-- THE DATA follows --

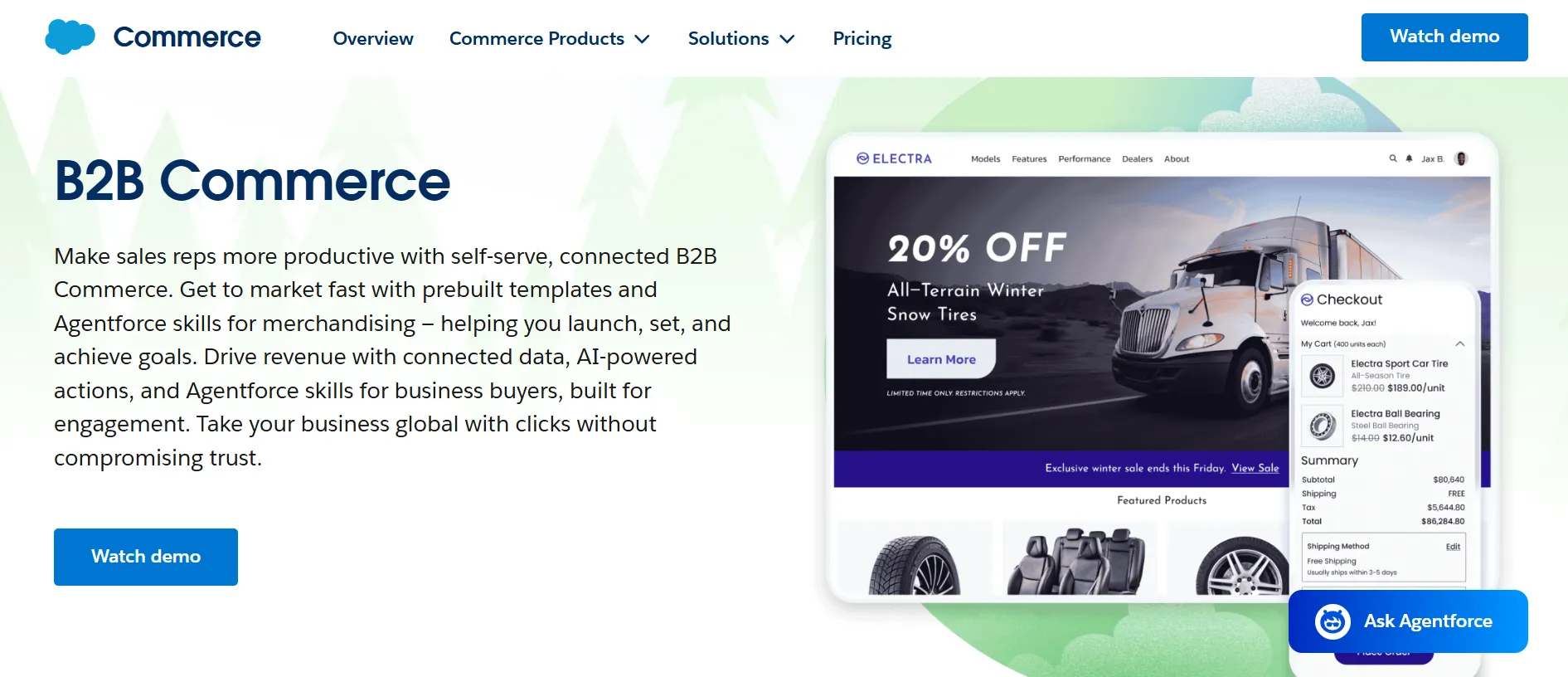1568x677 pixels.
Task: Click the Electra logo in mockup
Action: [894, 158]
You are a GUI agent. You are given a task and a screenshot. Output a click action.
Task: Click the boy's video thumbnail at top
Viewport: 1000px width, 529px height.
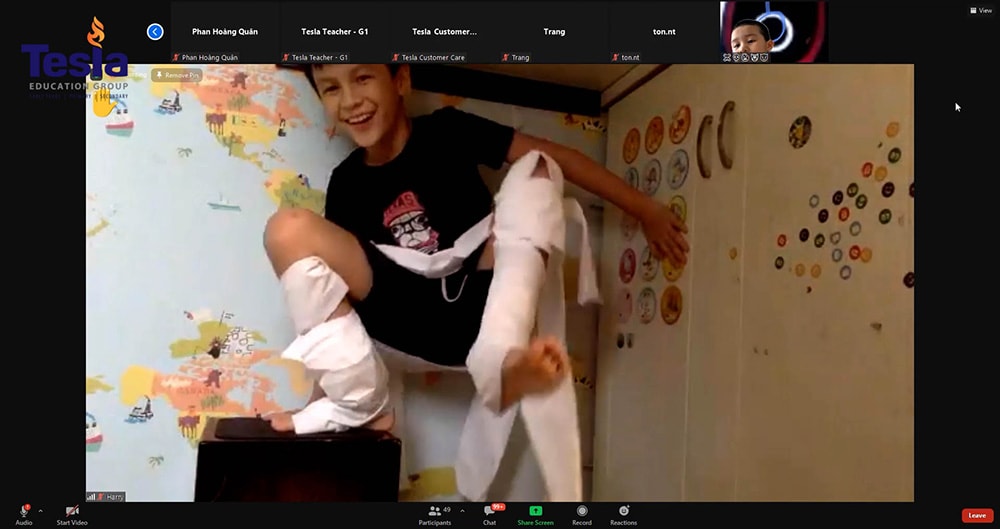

-- THE DATA concluded --

PROBLEM DESCRIPTION: Lines starting at the one with "You are a GUI" and ending at the last line of the entries above must be restated word for word, with pictures omitted.

TASK OUTPUT:
You are a GUI agent. You are given a task and a screenshot. Output a click action.
Task: Click the boy's video thumbnail at top
Viewport: 1000px width, 529px height.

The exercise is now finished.